■ What to work on ■
Set down, unchanged, the entries that begin at the line containing "Viewport: 1280px width, 924px" and end after the line containing "click(x=305, y=961)".

_ _ _

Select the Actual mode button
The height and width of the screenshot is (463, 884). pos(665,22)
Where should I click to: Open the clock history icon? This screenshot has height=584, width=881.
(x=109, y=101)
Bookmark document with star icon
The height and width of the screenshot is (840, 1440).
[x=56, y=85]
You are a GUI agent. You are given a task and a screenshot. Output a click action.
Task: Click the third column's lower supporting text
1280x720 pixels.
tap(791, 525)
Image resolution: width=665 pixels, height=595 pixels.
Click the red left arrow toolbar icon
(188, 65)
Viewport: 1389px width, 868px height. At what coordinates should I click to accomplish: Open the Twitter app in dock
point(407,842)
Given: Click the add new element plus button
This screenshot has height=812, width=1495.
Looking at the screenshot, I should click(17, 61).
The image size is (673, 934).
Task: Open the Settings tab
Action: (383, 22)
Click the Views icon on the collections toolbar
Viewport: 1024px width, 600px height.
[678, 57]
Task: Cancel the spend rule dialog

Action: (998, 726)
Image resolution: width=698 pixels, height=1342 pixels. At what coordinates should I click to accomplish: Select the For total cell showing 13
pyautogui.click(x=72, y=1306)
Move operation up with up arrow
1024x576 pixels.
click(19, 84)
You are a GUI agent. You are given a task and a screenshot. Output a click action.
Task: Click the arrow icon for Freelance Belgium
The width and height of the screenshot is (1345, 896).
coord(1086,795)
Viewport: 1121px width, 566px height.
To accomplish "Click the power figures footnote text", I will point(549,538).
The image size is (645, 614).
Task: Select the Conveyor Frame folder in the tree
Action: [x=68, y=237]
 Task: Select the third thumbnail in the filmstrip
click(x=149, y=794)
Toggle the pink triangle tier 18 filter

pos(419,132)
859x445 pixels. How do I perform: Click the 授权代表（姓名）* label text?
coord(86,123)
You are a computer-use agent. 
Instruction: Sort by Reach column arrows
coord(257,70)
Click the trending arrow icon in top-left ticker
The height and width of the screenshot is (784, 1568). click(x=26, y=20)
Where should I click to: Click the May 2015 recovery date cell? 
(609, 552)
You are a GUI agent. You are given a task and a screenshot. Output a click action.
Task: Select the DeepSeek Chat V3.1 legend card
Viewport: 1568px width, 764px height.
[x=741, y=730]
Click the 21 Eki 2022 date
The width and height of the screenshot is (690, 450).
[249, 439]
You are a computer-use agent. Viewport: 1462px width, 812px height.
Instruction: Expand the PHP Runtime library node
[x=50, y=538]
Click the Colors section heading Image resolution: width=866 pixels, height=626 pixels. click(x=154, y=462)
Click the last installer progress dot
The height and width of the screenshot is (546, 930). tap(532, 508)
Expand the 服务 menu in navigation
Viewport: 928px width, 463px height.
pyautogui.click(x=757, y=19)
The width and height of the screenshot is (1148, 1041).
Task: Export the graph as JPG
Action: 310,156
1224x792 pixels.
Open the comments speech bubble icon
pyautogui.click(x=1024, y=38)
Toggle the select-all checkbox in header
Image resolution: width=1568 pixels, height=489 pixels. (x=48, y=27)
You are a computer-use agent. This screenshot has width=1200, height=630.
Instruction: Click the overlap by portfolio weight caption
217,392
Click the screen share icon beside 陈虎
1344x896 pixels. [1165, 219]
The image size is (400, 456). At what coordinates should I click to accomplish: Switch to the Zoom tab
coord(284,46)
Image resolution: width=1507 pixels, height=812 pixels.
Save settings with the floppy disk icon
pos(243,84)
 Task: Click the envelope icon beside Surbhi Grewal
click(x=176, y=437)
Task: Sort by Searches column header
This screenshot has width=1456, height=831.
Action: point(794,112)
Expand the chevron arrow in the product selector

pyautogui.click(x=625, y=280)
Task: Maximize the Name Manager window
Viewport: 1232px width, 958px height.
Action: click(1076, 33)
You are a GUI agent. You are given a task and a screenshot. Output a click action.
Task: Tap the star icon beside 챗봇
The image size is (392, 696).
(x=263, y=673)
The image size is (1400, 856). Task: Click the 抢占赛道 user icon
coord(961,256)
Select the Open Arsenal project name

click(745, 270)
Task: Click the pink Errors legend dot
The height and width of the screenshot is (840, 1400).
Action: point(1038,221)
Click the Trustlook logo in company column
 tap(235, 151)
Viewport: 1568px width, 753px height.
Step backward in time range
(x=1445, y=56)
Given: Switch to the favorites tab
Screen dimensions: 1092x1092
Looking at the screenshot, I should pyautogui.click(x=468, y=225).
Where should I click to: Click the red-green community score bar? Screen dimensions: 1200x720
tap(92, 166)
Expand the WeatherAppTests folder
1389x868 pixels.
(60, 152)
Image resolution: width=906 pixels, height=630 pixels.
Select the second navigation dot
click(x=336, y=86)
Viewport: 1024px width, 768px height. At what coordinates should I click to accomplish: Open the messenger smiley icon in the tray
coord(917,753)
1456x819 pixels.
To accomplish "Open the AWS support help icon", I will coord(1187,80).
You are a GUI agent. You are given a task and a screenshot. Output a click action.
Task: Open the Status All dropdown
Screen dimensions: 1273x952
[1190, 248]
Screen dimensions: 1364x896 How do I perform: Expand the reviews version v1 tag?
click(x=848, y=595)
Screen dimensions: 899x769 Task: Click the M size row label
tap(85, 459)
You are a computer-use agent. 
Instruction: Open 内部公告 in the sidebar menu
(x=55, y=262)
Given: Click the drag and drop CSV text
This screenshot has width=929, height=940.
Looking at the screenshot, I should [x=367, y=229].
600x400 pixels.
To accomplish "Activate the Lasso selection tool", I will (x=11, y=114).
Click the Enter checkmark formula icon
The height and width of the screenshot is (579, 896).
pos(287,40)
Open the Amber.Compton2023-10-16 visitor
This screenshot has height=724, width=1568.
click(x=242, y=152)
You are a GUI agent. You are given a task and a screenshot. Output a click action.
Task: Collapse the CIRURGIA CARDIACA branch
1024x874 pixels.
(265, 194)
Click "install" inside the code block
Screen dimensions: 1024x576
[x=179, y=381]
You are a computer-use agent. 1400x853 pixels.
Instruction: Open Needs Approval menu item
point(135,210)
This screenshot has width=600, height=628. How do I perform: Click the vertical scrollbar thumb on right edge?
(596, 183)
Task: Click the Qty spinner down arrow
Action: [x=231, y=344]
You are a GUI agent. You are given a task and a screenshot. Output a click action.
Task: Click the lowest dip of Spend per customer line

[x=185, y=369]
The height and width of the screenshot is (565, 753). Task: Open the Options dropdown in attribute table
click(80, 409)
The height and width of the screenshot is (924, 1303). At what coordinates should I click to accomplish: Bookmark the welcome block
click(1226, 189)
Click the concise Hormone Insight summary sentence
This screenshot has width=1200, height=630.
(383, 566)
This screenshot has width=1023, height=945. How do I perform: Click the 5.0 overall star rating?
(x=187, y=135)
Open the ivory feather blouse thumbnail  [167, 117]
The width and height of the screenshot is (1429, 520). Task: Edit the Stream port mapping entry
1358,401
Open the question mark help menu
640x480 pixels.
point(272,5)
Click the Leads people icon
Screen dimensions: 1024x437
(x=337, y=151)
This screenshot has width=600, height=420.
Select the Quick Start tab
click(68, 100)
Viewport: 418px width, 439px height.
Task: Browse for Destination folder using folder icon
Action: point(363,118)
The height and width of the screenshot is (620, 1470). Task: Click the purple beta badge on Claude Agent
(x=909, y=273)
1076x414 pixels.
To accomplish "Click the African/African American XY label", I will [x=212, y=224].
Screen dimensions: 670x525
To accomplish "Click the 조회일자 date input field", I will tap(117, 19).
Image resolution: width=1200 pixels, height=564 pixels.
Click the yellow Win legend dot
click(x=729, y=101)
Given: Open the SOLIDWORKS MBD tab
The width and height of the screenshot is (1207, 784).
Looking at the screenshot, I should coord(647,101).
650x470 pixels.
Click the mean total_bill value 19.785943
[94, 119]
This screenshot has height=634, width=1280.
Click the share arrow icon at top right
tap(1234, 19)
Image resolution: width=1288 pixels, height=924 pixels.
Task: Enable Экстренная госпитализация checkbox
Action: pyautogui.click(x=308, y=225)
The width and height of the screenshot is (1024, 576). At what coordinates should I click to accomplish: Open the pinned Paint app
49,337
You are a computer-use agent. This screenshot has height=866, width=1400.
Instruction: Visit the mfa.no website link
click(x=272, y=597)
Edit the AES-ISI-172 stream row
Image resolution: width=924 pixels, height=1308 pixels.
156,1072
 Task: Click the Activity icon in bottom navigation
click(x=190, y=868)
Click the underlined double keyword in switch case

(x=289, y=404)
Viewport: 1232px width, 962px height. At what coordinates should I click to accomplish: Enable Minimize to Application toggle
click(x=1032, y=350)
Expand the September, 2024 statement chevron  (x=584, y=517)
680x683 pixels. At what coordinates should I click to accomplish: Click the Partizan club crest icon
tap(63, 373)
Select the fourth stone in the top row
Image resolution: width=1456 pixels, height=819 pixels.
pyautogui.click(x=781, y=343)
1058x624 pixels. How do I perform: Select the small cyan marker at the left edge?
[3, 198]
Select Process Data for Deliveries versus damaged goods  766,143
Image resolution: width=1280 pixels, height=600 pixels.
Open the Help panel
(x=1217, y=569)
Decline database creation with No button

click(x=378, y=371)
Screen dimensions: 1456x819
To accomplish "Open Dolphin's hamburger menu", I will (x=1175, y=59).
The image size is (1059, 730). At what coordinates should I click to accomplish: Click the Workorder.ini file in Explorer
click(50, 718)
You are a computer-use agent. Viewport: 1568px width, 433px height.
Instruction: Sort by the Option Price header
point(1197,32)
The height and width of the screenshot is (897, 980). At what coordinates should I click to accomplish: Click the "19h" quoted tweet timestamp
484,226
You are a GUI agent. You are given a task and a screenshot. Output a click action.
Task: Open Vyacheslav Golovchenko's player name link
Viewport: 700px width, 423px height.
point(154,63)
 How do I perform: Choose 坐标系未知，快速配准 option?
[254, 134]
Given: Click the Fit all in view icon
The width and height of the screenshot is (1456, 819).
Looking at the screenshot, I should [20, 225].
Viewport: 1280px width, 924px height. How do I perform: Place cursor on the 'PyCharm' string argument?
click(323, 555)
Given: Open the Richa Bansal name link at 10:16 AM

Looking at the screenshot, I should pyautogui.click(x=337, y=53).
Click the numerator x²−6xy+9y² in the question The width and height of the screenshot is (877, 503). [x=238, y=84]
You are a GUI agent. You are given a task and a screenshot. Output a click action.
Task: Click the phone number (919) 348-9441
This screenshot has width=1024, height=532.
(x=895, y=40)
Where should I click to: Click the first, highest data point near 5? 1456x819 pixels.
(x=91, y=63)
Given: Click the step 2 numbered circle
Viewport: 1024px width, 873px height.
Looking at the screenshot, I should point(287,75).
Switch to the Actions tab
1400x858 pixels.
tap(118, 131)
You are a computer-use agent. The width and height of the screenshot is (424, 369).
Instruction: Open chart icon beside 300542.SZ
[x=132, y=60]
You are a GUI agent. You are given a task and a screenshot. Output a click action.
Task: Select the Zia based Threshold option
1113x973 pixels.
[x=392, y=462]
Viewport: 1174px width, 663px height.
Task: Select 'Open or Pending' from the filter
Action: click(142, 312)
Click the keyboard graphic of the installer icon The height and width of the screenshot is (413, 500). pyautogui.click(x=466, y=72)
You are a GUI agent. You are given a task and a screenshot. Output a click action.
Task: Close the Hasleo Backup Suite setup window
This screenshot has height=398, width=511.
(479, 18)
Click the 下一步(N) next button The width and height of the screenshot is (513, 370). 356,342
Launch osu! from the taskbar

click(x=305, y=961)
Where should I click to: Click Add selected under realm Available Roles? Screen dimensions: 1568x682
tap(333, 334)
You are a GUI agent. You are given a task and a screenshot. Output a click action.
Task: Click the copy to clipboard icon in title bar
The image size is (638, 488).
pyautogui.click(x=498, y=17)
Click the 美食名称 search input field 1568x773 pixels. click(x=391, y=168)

_ _ _

■ Exercise solution ■
Viewport: 1280px width, 924px height. How do I perform: Place cursor on the 'PyCharm' string argument?
click(323, 555)
Given: Open the Richa Bansal name link at 10:16 AM

Looking at the screenshot, I should pyautogui.click(x=337, y=53).
Click the numerator x²−6xy+9y² in the question The width and height of the screenshot is (877, 503). [x=238, y=84]
You are a GUI agent. You are given a task and a screenshot. Output a click action.
Task: Click the phone number (919) 348-9441
This screenshot has width=1024, height=532.
(x=895, y=40)
Where should I click to: Click the first, highest data point near 5? 1456x819 pixels.
(x=91, y=63)
Given: Click the step 2 numbered circle
Viewport: 1024px width, 873px height.
Looking at the screenshot, I should point(287,75).
Switch to the Actions tab
1400x858 pixels.
tap(118, 131)
You are a computer-use agent. The width and height of the screenshot is (424, 369).
Instruction: Open chart icon beside 300542.SZ
[x=132, y=60]
You are a GUI agent. You are given a task and a screenshot. Output a click action.
Task: Select the Zia based Threshold option
1113x973 pixels.
[x=392, y=462]
Viewport: 1174px width, 663px height.
Task: Select 'Open or Pending' from the filter
Action: click(142, 312)
Click the keyboard graphic of the installer icon The height and width of the screenshot is (413, 500). pyautogui.click(x=466, y=72)
You are a GUI agent. You are given a task and a screenshot. Output a click action.
Task: Close the Hasleo Backup Suite setup window
This screenshot has height=398, width=511.
(479, 18)
Click the 下一步(N) next button The width and height of the screenshot is (513, 370). 356,342
Launch osu! from the taskbar

click(x=305, y=961)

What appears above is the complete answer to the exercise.